## RECORDS:
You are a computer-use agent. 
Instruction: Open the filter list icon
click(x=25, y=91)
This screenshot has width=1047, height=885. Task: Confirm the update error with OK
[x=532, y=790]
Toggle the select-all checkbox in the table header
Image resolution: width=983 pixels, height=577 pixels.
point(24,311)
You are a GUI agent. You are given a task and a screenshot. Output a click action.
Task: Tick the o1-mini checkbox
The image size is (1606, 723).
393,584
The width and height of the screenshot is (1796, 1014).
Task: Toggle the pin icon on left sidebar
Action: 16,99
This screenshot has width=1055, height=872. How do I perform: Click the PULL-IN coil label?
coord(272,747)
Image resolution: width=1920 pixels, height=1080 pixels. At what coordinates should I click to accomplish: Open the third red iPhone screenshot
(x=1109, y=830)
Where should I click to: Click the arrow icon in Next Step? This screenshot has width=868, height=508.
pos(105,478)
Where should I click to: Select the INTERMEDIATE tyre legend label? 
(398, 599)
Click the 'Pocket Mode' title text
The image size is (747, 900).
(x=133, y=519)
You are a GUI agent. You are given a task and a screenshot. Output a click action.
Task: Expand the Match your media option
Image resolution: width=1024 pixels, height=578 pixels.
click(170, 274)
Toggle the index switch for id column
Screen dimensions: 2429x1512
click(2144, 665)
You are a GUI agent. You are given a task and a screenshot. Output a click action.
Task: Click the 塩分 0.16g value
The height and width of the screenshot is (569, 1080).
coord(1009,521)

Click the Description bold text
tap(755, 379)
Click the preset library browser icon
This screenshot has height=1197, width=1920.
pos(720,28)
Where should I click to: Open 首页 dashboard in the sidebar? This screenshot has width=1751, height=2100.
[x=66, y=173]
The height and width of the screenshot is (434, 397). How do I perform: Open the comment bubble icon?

## WHAT YOU SHOULD DO:
Give back all of the data above unchanged, line for line.

## ANSWER TO THIS EXERCISE:
You are a computer-use agent. 
Instruction: Open the filter list icon
click(x=25, y=91)
This screenshot has width=1047, height=885. Task: Confirm the update error with OK
[x=532, y=790]
Toggle the select-all checkbox in the table header
Image resolution: width=983 pixels, height=577 pixels.
point(24,311)
You are a GUI agent. You are given a task and a screenshot. Output a click action.
Task: Tick the o1-mini checkbox
The image size is (1606, 723).
393,584
The width and height of the screenshot is (1796, 1014).
Task: Toggle the pin icon on left sidebar
Action: 16,99
This screenshot has width=1055, height=872. How do I perform: Click the PULL-IN coil label?
coord(272,747)
Image resolution: width=1920 pixels, height=1080 pixels. At what coordinates should I click to accomplish: Open the third red iPhone screenshot
(x=1109, y=830)
Where should I click to: Click the arrow icon in Next Step? This screenshot has width=868, height=508.
pos(105,478)
Where should I click to: Select the INTERMEDIATE tyre legend label? 
(398, 599)
Click the 'Pocket Mode' title text
The image size is (747, 900).
(x=133, y=519)
You are a GUI agent. You are given a task and a screenshot. Output a click action.
Task: Expand the Match your media option
Image resolution: width=1024 pixels, height=578 pixels.
click(170, 274)
Toggle the index switch for id column
Screen dimensions: 2429x1512
click(2144, 665)
You are a GUI agent. You are given a task and a screenshot. Output a click action.
Task: Click the 塩分 0.16g value
The height and width of the screenshot is (569, 1080).
coord(1009,521)

Click the Description bold text
tap(755, 379)
Click the preset library browser icon
This screenshot has height=1197, width=1920.
pos(720,28)
Where should I click to: Open 首页 dashboard in the sidebar? This screenshot has width=1751, height=2100.
[x=66, y=173]
The height and width of the screenshot is (434, 397). How do I perform: Open the comment bubble icon?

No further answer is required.